Friska dan ibunya juga malah ikut tersenyum, sepertinya memang mereka sedang menahan tawa karena ekspresi wajahku tadi yang mungkin bagi mereka sangat lucu. 


"Hehehe, wajahmu memang sangat lucu, Bang," ucap Friska di sela tawa mereka.


Hem ... kali ini dia panggil aku Bang. Entah sebentar lagi dia akan memanggilku dengan panggilan apa, tapi ya sudah lah biarkan aku jadi badut asalkan dia senang.


"Ya, aku kan emang serius sama kamu, Friska. Kalau dibilang begitu ya, aku kaget," aduku padanya.


"Maafkan suami saya yang sudah menggodamu, Zuhayr." Kali ini wanita yang telah melahirkan kekasihku-lah yang membuka suara.


"Iya, Bu. Nggak apa-apa asalkan saya direstui dengan Friska." Kelegaan otomatis terlukis jelas di hati ini karena memang inilah yang aku inginkan.


"Tapi, Ayah ...." Friska berkata lirih dengan akhir kalimat yang sepertinya sengaja digantung olehnya.


"Apa?" tanya sang ayah singkat yang kemudian dilanjutkan dengan menyeruput teh di cangkir putih di hadapan kami.


Aku pun mengikuti karena ada kode dari pria itu agar aku juga minum teh ini. 


"Friska ada yang mau dibicarakan," kata Friska perlahan.


Aku tahu, dia pasti sedang merasakan seperti apa yang tadi aku rasakan, grogi.


"Iya, mau bicara apa?" Sepertinya Pak Samuel sudah penasaran dengan apa yang ingin dibicarakan oleh anak semata wayangnya itu.


"Friska ingin masuk Islam," ucap Friska dengan singkat, padat, dan jelas.


Namun, hal itu mampu membuat kedua orang tuanya melotot pada gadis cantik itu. Sekarang gadis itu menunduk, dia sama sekali tidak berani menegakkan wajahnya saat ini. Mungkin ekspresi ini yang aku pasang juga tadi.


"Apa alasanmu ingin masuk Islam?" tanya Pak Samuel pada anaknya.


Sementara aku hanya mendengarkan apa yang sekiranya akan diucapkan oleh kekasihku itu. 


"Ini karena ...." Friska menggantungkan ucapannya lagi.


"Kalau karena cinta pada manusia lalu kamu ingin pindah keyakinan lebih baik jangan, karena kalau cintamu pudar keyakinan barumu itu pun akan terlihat tidak sebaik itu," ucap Pak Samuel dengan bijak dan aku menyetujui hal itu.


"Tapi kalau memang sudah menjadi keputusan dari hati kecilmu, kami sebagai orang tua hanya bisa mendukung.
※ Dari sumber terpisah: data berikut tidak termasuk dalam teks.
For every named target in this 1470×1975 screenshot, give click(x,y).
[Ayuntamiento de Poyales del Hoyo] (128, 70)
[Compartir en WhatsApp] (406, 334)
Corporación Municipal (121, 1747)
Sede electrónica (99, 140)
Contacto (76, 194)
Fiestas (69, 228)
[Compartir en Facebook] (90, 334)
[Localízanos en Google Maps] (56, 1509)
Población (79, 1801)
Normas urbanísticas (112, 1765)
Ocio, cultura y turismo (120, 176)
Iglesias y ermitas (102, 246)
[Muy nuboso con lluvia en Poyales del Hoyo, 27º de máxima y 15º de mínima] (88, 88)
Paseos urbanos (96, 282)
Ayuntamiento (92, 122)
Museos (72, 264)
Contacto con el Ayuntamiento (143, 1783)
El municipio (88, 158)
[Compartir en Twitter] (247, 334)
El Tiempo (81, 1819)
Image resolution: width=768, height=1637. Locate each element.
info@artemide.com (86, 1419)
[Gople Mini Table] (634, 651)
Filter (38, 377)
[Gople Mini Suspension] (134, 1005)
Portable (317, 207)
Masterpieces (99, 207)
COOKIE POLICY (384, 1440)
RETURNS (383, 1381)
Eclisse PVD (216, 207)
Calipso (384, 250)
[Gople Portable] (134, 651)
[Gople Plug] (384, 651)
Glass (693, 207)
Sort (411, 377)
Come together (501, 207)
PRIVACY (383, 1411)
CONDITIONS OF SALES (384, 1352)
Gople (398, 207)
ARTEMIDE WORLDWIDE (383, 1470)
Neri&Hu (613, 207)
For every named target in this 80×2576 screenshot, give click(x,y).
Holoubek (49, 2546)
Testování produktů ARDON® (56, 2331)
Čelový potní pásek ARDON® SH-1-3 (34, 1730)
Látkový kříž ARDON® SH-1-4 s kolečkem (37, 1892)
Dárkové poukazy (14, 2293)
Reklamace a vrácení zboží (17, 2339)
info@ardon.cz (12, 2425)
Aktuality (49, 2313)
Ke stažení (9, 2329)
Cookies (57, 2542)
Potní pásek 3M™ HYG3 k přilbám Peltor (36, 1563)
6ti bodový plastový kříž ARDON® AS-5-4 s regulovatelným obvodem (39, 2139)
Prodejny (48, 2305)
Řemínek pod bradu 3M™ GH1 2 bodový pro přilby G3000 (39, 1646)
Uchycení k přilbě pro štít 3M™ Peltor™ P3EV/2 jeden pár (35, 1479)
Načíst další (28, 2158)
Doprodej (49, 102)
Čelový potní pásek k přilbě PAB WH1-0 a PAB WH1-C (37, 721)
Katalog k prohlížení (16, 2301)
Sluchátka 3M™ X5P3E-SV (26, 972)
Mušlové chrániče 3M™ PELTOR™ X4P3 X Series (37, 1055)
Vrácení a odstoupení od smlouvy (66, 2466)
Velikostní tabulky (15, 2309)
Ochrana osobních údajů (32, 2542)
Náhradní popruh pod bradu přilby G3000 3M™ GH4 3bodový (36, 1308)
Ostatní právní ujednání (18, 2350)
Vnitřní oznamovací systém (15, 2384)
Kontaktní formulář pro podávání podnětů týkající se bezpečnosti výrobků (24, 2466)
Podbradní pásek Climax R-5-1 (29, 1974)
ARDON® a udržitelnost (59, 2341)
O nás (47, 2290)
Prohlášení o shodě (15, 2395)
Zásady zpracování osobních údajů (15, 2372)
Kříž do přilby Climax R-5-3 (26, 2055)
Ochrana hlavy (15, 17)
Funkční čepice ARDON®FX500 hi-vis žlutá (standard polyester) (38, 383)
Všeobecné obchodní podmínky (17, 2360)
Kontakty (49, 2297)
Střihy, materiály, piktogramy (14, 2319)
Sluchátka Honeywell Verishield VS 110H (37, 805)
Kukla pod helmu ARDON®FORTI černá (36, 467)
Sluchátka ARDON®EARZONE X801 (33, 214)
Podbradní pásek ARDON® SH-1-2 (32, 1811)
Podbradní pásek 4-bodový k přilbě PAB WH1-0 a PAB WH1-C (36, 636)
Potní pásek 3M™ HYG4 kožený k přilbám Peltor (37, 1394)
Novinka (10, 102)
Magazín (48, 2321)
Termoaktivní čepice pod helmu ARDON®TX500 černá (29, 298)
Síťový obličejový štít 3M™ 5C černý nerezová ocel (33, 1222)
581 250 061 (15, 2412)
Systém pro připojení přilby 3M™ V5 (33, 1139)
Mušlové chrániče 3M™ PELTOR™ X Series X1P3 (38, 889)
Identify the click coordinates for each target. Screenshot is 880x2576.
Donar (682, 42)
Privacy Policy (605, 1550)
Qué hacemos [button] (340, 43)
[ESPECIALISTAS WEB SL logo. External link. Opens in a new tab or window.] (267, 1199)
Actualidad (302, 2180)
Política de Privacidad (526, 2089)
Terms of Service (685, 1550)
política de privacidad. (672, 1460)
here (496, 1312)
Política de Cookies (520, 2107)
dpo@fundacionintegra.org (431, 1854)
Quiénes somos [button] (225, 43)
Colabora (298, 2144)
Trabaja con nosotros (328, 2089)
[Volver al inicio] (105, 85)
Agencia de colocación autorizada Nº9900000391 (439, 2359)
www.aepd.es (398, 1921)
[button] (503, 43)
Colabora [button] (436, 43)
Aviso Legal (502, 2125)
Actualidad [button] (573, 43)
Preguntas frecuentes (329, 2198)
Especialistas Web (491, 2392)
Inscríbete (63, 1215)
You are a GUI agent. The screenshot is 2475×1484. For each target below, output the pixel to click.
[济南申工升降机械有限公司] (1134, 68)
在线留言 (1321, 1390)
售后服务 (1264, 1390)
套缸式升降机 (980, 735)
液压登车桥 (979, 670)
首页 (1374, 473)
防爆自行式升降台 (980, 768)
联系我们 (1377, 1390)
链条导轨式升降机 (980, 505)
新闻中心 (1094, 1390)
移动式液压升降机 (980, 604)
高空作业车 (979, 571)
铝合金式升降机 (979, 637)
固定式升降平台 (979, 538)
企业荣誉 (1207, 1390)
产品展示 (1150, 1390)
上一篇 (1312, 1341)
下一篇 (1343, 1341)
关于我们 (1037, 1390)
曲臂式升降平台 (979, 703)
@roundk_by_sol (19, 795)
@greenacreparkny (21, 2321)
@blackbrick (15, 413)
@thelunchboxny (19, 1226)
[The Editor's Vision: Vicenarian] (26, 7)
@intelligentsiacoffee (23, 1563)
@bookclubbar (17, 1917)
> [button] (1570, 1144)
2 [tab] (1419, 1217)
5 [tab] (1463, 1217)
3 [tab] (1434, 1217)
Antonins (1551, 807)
Semoga hal ini jadi pilihan terbaikmu, bukan begitu, Yah?" Kali ini ibunya menimpali.


Friska yang sejak tadi menunduk pun kini akhirnya bisa menegakkan kepala dan menatap ke arah orang tuanya.


"Kalian memutuskan sepihak tanpa persetujuanku? Apa kalian sudah tidak menganggapku ada?"